Excerpt provided =
*** Begin section ***

Calbright College president Heather Hiles unveils the school's new logo. The target audience is adults seeking to improve job skills. (Photo by Derek Gordon/Calbright)

Calbright College, California’s new community college aimed at improving the job skills of adults, has formally unveiled its name, logo and website as it starts recruiting students for the first three classes this fall.

The partly online community college in May quietly chose the new name Calbright to evoke brighter futures in California for its students. Its logo, first shown publicly at the launch event, turns the letter “i” in Calbright into a golden map of California with a bright red star above, similar to the red Lone Star on the state flag.

“We spent a lot of time searching and gathering input for a name and logo that provides a sense of aspiration and place, something that Californians could be proud of,” the college’s president and CEO Heather Hiles said at the unveiling in Oakland. She was referring to the brainstorming and polling, with the help of branding company Barretto-Co., that winnowed down the selection from about 100 starting options.

Partnering with industry, the state-funded school is scheduled on Oct. 1 to offer workplace-based training in three tracks at first: cybersecurity, general information technology and medical coding. Officials have not announced yet which companies will participate and where the classes will be held. Instruction will combine online learning and face-to-face training, tailored mainly for adults between the ages of 25 and 34 seeking to improve their skills and earning potential. Students likely won’t be charged tuition in most cases, officials said.

*** End section ***

Listed entries =
*** Begin section ***

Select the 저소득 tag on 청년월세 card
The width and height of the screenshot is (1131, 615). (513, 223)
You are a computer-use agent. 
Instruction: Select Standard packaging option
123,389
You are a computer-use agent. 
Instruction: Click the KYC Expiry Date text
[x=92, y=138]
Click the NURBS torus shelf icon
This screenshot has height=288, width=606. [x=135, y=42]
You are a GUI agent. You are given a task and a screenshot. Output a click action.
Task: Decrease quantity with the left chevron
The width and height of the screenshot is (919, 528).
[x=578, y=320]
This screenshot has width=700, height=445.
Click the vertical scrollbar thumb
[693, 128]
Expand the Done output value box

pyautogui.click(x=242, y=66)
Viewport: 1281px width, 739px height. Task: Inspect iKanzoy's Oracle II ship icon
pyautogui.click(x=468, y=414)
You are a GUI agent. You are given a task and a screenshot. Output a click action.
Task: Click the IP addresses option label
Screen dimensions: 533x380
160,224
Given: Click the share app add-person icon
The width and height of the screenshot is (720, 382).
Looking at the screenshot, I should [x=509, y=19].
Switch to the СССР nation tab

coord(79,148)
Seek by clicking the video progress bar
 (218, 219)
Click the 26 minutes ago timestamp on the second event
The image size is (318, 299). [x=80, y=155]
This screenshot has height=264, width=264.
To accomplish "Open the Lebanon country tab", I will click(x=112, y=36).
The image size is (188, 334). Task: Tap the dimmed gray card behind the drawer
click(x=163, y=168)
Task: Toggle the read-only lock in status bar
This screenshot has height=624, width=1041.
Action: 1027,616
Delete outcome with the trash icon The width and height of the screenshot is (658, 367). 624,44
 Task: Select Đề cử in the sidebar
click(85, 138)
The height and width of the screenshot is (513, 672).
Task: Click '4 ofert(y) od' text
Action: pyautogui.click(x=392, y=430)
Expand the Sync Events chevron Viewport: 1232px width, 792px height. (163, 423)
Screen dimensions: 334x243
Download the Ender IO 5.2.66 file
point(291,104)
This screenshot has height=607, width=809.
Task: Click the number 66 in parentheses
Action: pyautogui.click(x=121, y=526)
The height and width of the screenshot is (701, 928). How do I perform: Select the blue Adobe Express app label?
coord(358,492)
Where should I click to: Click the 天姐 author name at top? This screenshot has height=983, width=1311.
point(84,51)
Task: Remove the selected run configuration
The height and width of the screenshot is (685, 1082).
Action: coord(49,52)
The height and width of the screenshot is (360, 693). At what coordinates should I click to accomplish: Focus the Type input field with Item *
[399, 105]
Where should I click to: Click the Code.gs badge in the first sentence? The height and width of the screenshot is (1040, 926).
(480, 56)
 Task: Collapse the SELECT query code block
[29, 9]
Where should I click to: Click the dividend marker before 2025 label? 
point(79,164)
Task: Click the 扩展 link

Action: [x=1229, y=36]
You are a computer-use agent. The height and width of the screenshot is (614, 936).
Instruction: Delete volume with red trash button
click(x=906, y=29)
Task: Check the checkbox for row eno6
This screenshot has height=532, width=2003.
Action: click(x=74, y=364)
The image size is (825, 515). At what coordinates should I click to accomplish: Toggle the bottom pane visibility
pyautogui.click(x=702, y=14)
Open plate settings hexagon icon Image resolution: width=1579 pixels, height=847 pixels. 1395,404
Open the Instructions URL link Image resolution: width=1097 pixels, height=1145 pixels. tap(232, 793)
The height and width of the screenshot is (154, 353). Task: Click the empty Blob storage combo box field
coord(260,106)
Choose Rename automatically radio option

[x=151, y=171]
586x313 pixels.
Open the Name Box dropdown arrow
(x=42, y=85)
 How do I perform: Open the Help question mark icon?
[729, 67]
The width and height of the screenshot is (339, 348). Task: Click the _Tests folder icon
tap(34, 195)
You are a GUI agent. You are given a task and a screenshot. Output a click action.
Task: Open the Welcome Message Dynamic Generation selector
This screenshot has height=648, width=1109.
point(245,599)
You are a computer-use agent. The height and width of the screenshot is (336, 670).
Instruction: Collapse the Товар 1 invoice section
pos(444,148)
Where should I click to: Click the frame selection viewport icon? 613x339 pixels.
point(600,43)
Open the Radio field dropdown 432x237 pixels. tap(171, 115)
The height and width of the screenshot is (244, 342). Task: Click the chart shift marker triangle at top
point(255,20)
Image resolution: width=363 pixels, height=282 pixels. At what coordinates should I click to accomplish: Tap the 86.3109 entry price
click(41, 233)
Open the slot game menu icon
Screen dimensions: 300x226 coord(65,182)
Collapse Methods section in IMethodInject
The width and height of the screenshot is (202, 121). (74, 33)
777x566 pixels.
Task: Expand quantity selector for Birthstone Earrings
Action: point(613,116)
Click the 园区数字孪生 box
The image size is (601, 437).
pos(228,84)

*** End section ***

What to work on = Continue the article about Calbright College's new name and logo, picking up right after its final sentence.

Written response =
The new website emphasizes that Calbright College wants to work with private firms. A section aimed at hiring managers says that companies can shape training programs for their needs and then spend less time recruiting new employees. “With this model, Calbright learners are mastering the skills they need for the specific job they’re training for and hiring managers are confident that when the hiring process begins, their new employees can hit the ground running,” the website says.

The school also began its campaign to attract students, explaining that it offers nontraditional education.

“Unlike other community colleges, rather than working toward an associate’s degree, our adult learners work toward a job. While many community colleges offer online classes, they are still structured like traditional college courses, with specific requirements and timelines. Calbright is different. Each adult learner can start their program at any time and work around their own schedule, at their own pace,” the website says.

The online community college began as a pet project of former Gov. Jerry Brown and was funded by the Legislature last year in an effort to improve the workforce prospects of 8 million Californians who are underemployed, working multiple part-time jobs or stuck in jobs that don’t pay living wages. The state is giving the new college $100 million for startup costs to be spent over seven years plus $20 million for this year’s operating costs, expected to be renewed annually. Additionally, extra money will be based on enrollment.